Estávamos ainda a tentar perceber o verdadeiro alcance das imagens de violência que, durante alguns dias, recebemos da Turquia, quando, de repente, fomos confrontados com outras semelhantes, estas provenientes do Brasil. Apesar de algumas diferenças, as imagens que nos chegaram de Brasília, do Rio de Janeiro, de S. Paulo e de outras cidades brasileiras foram de choque e surpresa, ou não tivéssemos interiorizado já a ideia de que o Brasil se tinha tornado, no decurso dos últimos anos, numa espécie de paraíso, invejado e procurado por muita gente, a começar pelos portugueses.
O Brasil ocupa o sétimo lugar entre as potências económicas mundiais. Venceu, pelo menos em grande parte, a luta contra a pobreza e consolidou o regime democrático. Tinha pois todas as condições para passar de uma simples potência económica emergente a uma potência política real e efectiva. Acontece ainda que o país vai ser, nos próximos tempos, palco de grandes eventos internacionais, como é o caso da celebração do Dia Mundial de Juventude, a visita do Papa, e a realização do campeonato do Mundo de Futebol e dos Jogos Olímpicos de 2016 Se a tudo isto juntarmos o orgulho brasileiro e o tradicional optimismo do seu povo, temos uma certa dificuldade em perceber este súbito espírito “revolucionário” .

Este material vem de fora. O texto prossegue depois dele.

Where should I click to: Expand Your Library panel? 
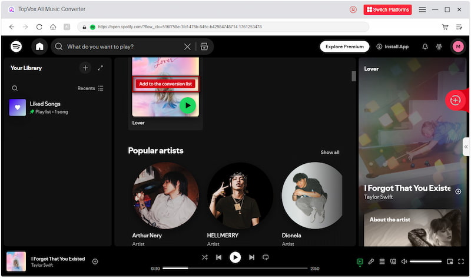(x=100, y=68)
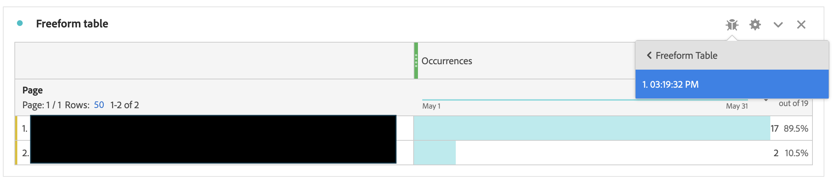Viewport: 833px width, 184px height.
Task: Go back via Freeform Table chevron
Action: click(x=649, y=55)
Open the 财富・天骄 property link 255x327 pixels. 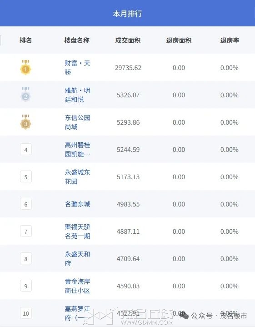[x=77, y=68]
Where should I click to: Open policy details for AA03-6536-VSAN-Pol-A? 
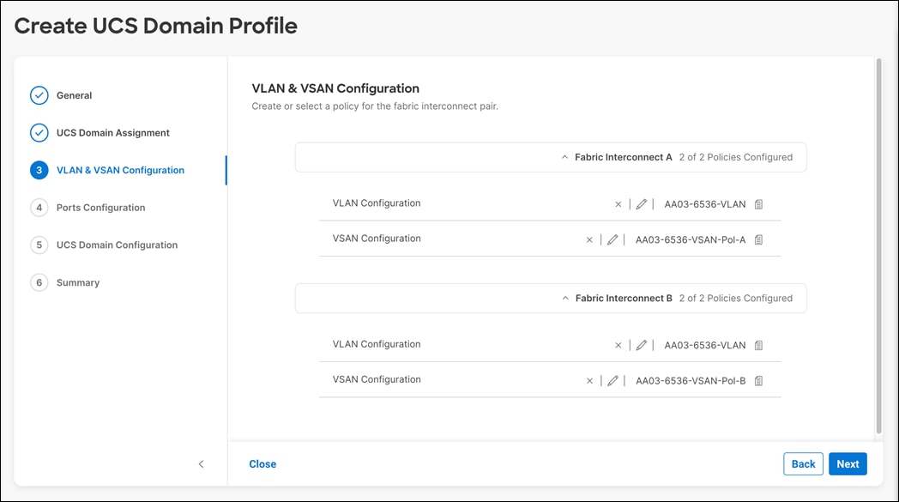click(758, 239)
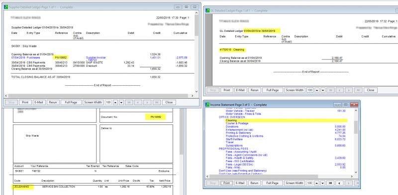The image size is (398, 195).
Task: Click Income Statement vertical scrollbar down arrow
Action: coord(356,172)
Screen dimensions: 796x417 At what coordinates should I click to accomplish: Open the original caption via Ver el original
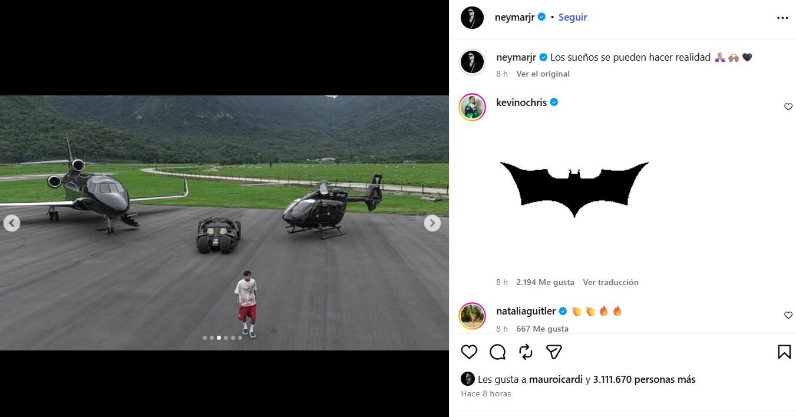tap(543, 74)
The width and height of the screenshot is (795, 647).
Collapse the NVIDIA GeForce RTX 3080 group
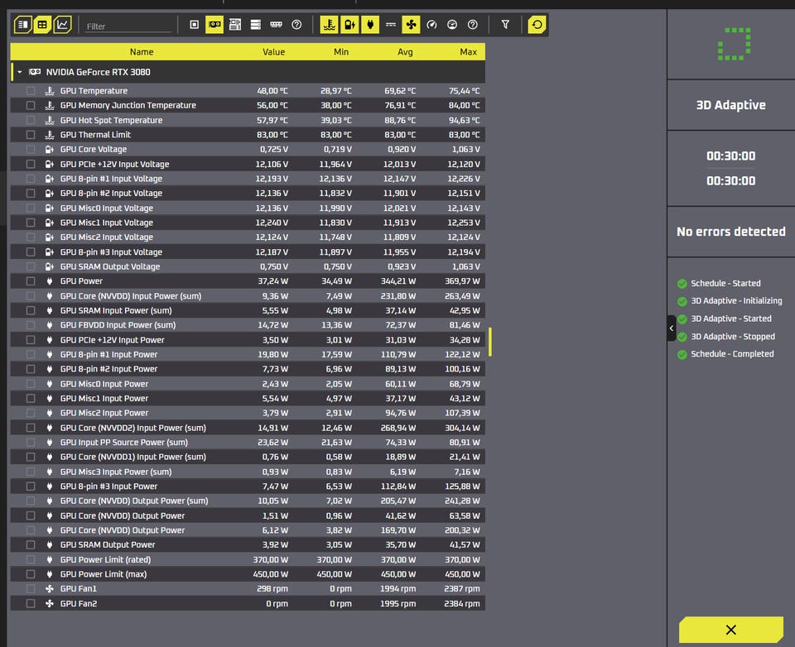click(20, 72)
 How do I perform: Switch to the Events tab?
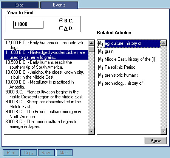(x=59, y=5)
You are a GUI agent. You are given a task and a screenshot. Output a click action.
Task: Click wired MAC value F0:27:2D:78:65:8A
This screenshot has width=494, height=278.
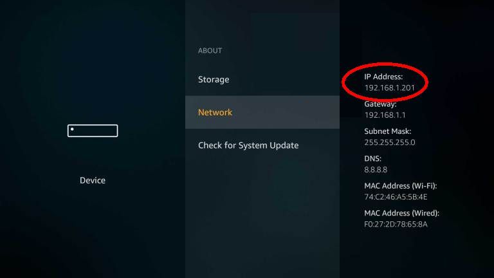(396, 224)
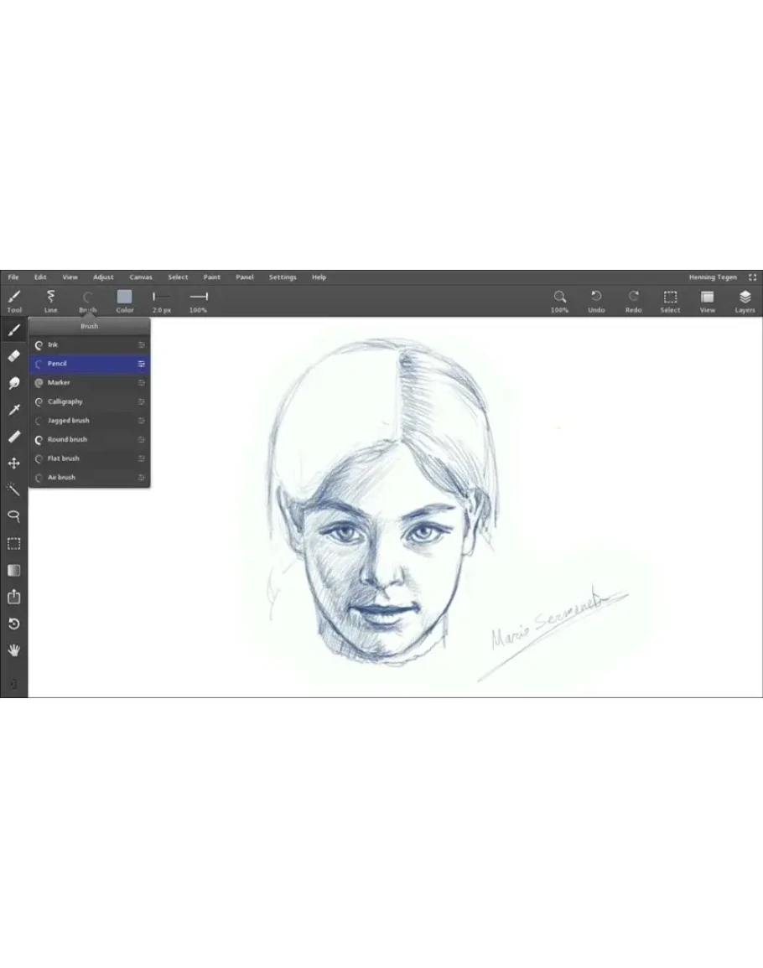Toggle fullscreen mode icon at top right

tap(752, 277)
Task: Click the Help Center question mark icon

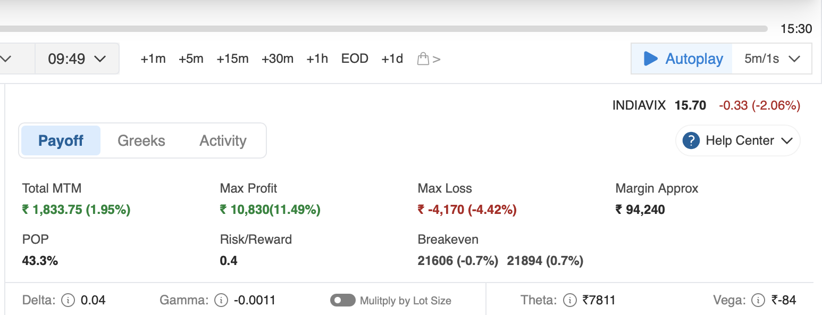Action: click(x=691, y=141)
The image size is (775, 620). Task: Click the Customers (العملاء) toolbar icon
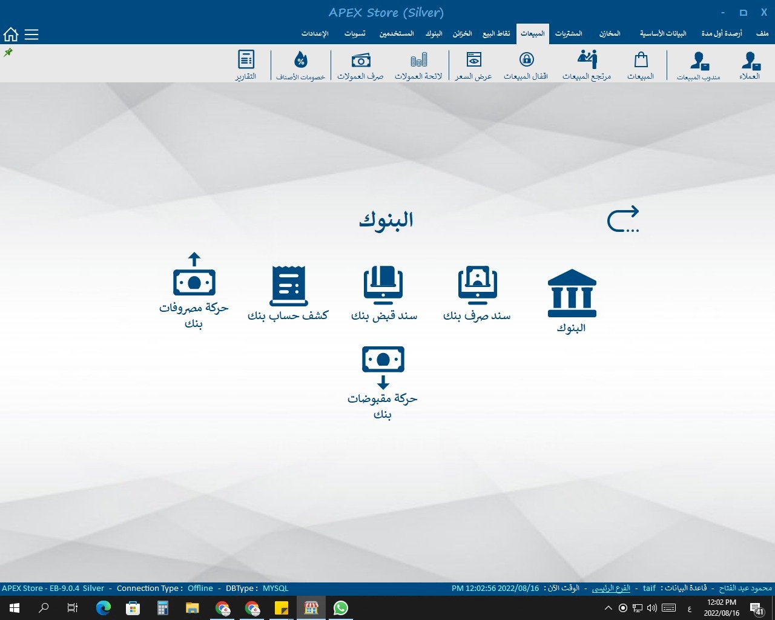tap(750, 65)
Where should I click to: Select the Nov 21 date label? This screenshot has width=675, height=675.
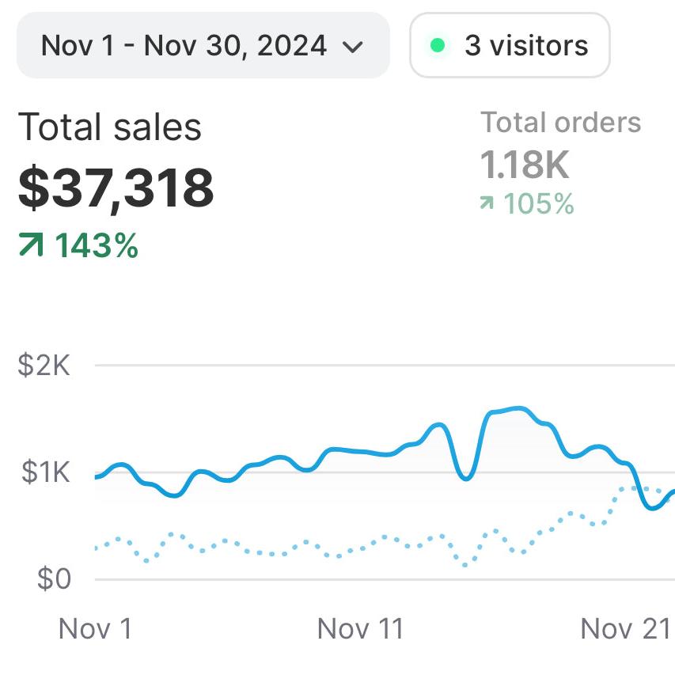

Sociólogos e politólogos têm agora mais um tema para as suas análises, e estas, embora possam apresentar algumas diferenças, convergem quase todas para algumas conclusões comuns. A primeira é a de que, afinal, o Brasil está mais doente do que a sua economia aparenta, uma doença que, pelos vistos, terá escapado à percepção dos políticos brasileiros e da opinião pública internacional. A segunda é que, também no Brasil, não foram os partidos políticos nem os seus respectivos líderes a puxar pelo povo e a liderar os seus protestos, mas sim as chamadas redes sociais. A terceira é que o famoso aumento dos transportes foi muito mais um pretexto do que uma verdadeira causa para esta explosão.
A Turquia é também uma potência regional. O seu crescimento económico nos últimos dez anos tem sido impressionante, mas, ao contrário do Brasil, trata-se de um país ainda em busca de uma verdadeira identidade, à procura de um equilíbrio entre o progresso social e cultural e o apego à tradição islâmica, entre a sedução da modernidade e o peso da sua história centenária. A intervenção urbanística num parque de Istambul, que despoletou a violência na Turquia, foi apenas um pretexto.
De qualquer modo, num caso e noutro, tratou-se de crises inesperadas.